No, the reason for writing out BOMs is to make the reader of the data
stream be able to guess what Unicode encoding the stream is in.
Note that BOMs do not really solve the problem anyway: for instance,
it's impossible to tell UTF-16 from UCS-2 using BOM while they are
incompatible to a degree.
> So the right behavior for Go would be to write a BOM and UTF16 while
> writing to a file or pipe on Windows?
I tried to convey that there was (and is) no written standard on this.
Most programs seemed to use the active Windows code page for writing
plain text files, as I've said. My guess is that a criticall mass of
the Windows software has been reached before Windows started to offer
Unicode support across all their flavour then in active use. So even
when most libraries/toolkits/IDEs for writing Windows software advanced
to use Unicode internally (and on Windows this most of the time means
using UTF-16), that wasn't probably too wise to just start using UTF-16
when writing plain text. Here, we're progressing to a rather
philosophical domain a fair bit because it's hard to define precisely
what does "plain text" mean anyway; but the seemingly accepted view is
that this implies something sort of ASCII-backwards-compatible; code
pages and UTF-8 fullfill this, UTF-16 doesn't.

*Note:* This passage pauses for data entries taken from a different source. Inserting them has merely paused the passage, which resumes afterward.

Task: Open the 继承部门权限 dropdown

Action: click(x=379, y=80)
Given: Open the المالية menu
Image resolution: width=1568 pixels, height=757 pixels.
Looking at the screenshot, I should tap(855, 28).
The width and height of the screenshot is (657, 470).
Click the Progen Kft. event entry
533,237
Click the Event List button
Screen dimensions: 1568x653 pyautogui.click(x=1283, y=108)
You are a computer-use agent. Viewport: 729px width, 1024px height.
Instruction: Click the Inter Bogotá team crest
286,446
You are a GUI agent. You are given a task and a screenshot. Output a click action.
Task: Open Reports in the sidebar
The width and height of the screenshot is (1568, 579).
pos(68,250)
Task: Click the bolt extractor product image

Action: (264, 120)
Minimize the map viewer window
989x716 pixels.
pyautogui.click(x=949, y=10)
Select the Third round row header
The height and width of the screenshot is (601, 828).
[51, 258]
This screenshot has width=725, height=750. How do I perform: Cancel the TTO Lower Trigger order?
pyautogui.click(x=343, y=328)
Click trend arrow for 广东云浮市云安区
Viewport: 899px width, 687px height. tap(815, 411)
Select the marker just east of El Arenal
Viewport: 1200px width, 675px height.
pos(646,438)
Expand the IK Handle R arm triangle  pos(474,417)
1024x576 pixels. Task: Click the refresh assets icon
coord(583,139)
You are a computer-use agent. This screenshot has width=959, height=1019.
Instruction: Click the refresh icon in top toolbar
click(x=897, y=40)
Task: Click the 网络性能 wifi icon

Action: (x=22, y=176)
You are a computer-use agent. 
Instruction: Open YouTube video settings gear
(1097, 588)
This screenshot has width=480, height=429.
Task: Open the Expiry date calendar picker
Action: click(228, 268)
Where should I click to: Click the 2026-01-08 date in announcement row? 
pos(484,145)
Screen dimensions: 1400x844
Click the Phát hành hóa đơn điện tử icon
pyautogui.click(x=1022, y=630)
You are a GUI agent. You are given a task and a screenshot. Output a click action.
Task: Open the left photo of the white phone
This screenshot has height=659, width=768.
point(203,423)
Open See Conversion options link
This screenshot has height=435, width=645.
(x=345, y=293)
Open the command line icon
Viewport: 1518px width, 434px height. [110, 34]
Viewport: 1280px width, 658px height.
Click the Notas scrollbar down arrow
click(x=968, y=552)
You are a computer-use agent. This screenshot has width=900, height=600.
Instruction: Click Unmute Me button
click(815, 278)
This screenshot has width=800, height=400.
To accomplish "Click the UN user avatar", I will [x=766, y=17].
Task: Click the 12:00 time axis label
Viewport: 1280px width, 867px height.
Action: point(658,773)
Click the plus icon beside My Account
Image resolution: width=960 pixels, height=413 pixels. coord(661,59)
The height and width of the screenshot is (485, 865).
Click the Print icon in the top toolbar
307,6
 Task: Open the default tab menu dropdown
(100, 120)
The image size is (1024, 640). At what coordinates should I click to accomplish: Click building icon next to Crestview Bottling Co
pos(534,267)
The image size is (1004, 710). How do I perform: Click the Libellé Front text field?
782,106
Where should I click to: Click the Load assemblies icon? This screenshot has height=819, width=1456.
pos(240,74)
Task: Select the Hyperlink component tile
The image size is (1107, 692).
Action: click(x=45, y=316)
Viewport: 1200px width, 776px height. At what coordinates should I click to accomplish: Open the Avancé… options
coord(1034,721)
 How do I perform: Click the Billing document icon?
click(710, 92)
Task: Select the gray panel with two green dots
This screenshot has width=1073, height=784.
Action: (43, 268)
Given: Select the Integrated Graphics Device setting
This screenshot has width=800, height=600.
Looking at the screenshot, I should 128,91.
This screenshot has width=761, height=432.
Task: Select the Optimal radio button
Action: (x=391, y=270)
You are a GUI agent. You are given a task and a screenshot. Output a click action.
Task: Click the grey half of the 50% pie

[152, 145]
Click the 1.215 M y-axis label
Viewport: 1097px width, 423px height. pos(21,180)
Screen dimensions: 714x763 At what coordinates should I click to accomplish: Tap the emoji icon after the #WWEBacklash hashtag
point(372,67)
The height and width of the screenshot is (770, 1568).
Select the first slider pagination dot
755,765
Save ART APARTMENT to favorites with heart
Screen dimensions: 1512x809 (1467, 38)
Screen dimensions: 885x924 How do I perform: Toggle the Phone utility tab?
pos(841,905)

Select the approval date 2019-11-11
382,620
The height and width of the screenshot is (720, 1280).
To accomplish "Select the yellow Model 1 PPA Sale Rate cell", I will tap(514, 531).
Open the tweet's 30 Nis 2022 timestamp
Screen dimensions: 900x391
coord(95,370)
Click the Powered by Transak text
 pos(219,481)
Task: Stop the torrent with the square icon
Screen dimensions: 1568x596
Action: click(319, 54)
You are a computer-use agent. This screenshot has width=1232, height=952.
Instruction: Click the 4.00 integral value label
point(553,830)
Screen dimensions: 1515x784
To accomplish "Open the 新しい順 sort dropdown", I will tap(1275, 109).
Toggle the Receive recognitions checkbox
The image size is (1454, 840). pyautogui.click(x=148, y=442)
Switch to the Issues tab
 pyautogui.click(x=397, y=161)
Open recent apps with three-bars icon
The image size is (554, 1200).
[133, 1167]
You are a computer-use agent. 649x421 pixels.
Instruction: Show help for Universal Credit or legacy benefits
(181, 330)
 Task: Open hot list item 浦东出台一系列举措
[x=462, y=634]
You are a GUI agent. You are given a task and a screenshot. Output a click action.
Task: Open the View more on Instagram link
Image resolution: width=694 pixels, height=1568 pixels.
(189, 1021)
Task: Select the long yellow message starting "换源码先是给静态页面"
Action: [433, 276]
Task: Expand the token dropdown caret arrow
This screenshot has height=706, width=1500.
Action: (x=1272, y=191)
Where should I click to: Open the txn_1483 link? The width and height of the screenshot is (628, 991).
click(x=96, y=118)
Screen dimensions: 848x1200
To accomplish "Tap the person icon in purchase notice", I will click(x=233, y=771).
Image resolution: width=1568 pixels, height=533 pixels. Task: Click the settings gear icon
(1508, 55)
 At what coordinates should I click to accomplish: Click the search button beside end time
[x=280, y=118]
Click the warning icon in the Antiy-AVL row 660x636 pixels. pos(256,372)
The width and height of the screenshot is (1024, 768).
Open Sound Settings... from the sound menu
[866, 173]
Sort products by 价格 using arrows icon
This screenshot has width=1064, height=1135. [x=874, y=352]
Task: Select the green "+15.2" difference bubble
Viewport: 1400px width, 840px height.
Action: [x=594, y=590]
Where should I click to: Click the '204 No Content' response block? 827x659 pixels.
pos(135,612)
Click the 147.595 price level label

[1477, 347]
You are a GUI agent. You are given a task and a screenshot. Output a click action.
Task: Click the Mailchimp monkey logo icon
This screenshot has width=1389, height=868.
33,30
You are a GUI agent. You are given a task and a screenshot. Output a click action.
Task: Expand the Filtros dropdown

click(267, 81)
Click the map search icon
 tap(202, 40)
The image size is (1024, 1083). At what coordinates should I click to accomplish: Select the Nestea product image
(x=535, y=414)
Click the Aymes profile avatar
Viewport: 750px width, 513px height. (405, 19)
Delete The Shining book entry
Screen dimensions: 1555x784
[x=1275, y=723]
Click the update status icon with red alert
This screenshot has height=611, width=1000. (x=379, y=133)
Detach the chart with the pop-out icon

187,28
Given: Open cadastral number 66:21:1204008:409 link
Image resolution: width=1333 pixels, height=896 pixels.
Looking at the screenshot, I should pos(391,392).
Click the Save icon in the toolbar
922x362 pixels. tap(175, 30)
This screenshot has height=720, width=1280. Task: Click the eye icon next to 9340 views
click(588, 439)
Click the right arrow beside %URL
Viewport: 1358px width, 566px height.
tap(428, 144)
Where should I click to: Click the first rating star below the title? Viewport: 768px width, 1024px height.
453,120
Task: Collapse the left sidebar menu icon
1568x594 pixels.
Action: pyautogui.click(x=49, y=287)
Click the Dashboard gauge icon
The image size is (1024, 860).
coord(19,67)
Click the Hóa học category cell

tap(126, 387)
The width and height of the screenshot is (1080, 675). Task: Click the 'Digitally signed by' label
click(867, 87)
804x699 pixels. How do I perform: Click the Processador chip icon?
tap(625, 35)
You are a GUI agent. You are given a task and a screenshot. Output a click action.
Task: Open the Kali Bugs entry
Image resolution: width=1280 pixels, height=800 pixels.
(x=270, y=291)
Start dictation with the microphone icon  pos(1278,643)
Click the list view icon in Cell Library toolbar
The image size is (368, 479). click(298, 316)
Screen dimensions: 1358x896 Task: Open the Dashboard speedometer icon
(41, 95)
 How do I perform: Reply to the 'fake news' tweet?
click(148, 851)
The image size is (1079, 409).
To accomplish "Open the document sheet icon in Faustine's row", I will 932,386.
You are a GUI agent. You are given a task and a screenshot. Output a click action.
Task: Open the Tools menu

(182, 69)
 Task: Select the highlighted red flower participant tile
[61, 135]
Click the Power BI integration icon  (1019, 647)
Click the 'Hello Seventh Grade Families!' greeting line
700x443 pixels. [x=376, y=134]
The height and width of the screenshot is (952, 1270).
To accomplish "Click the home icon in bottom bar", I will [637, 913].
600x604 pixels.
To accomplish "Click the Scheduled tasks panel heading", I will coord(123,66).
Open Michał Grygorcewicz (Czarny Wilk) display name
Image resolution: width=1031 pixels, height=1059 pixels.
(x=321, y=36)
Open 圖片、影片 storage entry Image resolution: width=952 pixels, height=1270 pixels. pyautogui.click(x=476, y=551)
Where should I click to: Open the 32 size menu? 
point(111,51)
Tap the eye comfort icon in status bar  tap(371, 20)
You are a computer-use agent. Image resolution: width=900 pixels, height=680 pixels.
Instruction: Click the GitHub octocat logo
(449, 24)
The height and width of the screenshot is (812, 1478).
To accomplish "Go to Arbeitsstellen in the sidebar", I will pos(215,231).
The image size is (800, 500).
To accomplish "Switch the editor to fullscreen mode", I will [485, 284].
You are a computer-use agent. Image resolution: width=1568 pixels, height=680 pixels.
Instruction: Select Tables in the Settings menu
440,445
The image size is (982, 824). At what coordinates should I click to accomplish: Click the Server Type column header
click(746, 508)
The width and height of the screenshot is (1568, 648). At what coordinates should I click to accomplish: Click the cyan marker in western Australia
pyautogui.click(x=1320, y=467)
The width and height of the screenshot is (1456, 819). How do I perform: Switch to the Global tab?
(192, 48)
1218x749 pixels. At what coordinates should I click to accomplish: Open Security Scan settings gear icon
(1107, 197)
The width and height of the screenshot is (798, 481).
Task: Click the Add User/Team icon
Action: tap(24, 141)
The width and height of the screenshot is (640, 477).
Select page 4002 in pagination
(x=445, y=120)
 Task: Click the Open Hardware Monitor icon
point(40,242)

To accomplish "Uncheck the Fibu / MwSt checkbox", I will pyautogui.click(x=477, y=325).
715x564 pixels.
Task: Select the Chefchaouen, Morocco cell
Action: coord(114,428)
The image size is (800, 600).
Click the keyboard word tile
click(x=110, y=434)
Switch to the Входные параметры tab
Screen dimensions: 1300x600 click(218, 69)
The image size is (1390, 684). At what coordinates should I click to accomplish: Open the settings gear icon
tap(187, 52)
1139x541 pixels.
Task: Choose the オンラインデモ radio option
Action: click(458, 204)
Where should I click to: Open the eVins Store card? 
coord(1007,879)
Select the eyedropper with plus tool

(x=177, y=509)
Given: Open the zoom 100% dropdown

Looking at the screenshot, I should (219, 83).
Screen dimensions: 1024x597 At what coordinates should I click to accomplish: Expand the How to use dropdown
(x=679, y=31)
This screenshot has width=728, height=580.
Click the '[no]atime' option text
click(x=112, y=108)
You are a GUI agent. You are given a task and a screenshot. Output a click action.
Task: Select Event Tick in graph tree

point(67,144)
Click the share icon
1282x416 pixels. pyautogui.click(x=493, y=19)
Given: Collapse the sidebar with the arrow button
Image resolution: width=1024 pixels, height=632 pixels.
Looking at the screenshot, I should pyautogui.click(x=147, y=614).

So, Go uses Unicode internally for its strings, which is great.
What should it do when writing text to plain text files then?
Inserting a filter converting the text to an active Windows code page
(as Tcl does) is clever and most of the time provides sensible results
but there are problems with this approach:
* Tcl is way higher-level than Go. One of Go's strenthes is that
the programmer can easily estimate costs of operations.
Transparently inserting a re-encoding filter is not correct.
* What should happen if a character not covered by the repertoire of
the target encoding occurs in the text being written out?
Should it be silently replaced by some character?
Should the writing fail? Or even panic?
IMO, all the possibilities are unacceptable in default mode of
operation -- simply because the defaults must be as dead simple
as possible, and they are.
Considered that, IMO, Go does the right thing possible: it clearly
states in the docs its strings are encoded as UTF-8, and just writing
them to byte streams will produce byte-exact representations of those
strings as they were kept in memory. Simple, predictable, consistent.
Don't like this? That's okay. Then assess the required changes in
behaviour of your program and implement them. For instance, if you want
to make your program output text in active Windows code page on its
stdout when it's redirected to a file or a pipe, write the code which
detects such a case (I've provided it), and if the stdout is
redirected, insert a text re-encoding filter before actual stdout --
thanks to Go's interfaces, it's trivial because all the filter has to
do is to implement an io.Writer interface.
For instance, you cold use go-charset [3].
Other implementations exist.
With go-charset, you'd so something like
import (
"
code.google.com/p/go-charset/charset"
"log"
)
...
ww := charset.NewWriter("windows-1252", os.Stdout)
log.SetOutput(ww)
...
log.Println("Tschüß Welt!")
Now if you run this code in a program which has its stdout redirected
to a file, you should get Windows-1252-encoded text there.
To reiterate, one approach to understanding the progrem with encodings
better is to postulate that the language runtime keeps the strings it
manages in some really internal encoding you don't know, and the only
thing about strings you know is that the characters in it are in the
Unicode codeset. Then it follows, that you can't just output these
strings -- no matter what the method or destination is -- because on
media and on the wire strings never exist without some strictly
specified encoding. Hence, before outputting a text, you have to make
sure you convert it to that encoding. Go's approach is just a little
bit different as it fixes the internal encoding for its strings, so if
you need to output UTF-8 you just don't need to re-encode your text.
1.
http://en.wikipedia.org/wiki/Code_page_850
2.
http://en.wikipedia.org/wiki/Windows-1252
3.
http://godoc.org/code.google.com/p/go-charset/charset